I immediately made my way to her side, setting down the bag, and quieting the sound of my heavy breathing long enough to ask, "b would you like me to put you in the bed." To which she replied, "please, please, please, just lay here with me." So, I did. Then she asked me to tell her a story. Rather than recount the chaos of the evening I asked her if she remembered back in college when we were seniors and I came over to her apartment after my girlfriend and I broke up for a few minutes, and I laid on her floor crying and how she laid there with me. I asked her if she remembered a year earlier when I came over to her apartment and we laid on her floor and wondered out loud how we were going to fair with her moving to South America for a year.
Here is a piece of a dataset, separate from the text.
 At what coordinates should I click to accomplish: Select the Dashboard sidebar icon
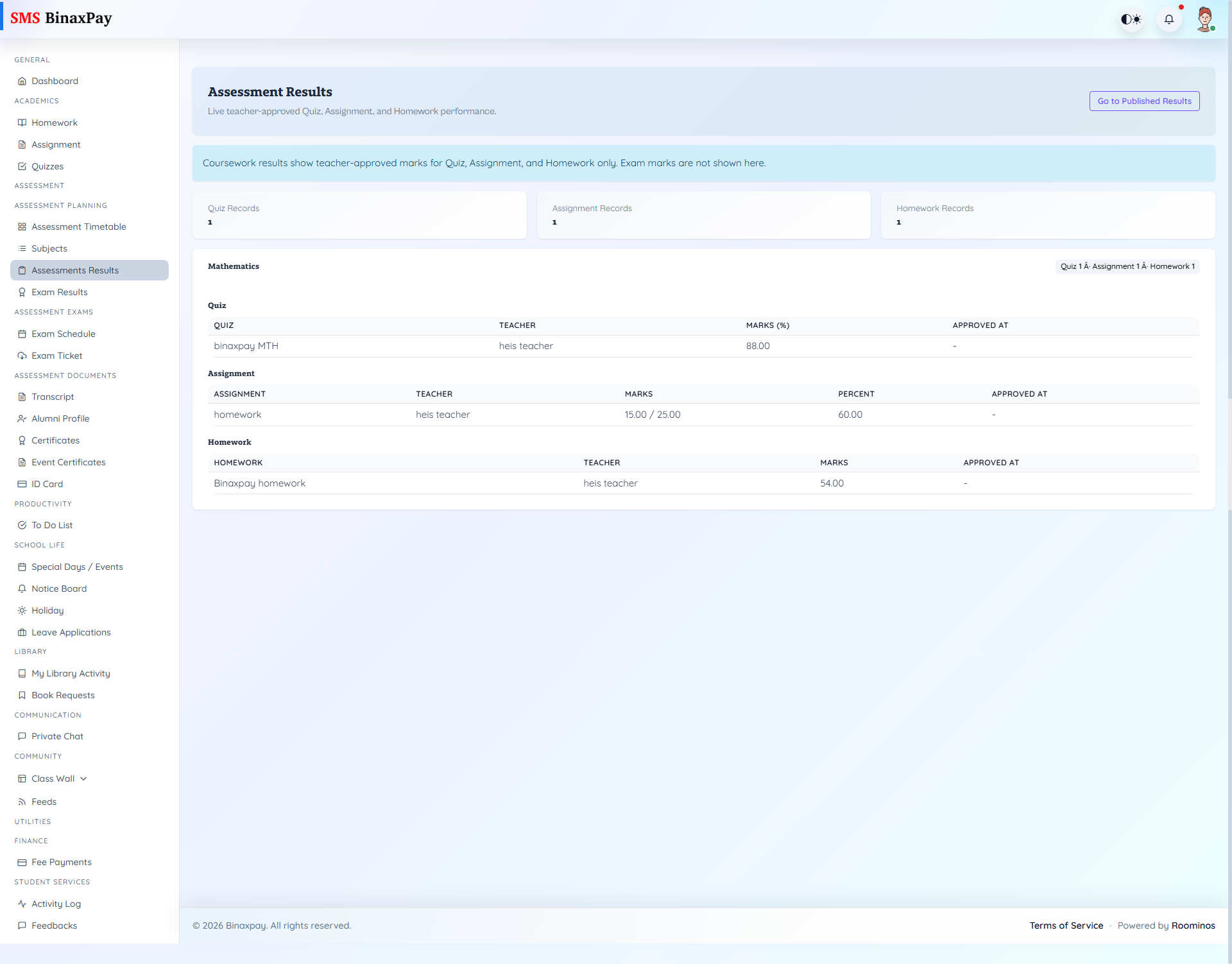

I asked if she remembered me telling her how much she meant to me as a friend; how proud I was of her for having the strength and courage to move to the other end of the continent to do meaningful work at a girls home. I told her that those weeks with her were amongst the best of my life. And for the first time that night, she gave me a smile. I looked at her and said, “te amo mi amiga.” She looked back at me, extending her hand and said, “te amo mi amigo.” Then she said something in Spanish I couldn’t quite understand but luckily, she translated. She said, “help me up off the ground now, I need to change my panties.”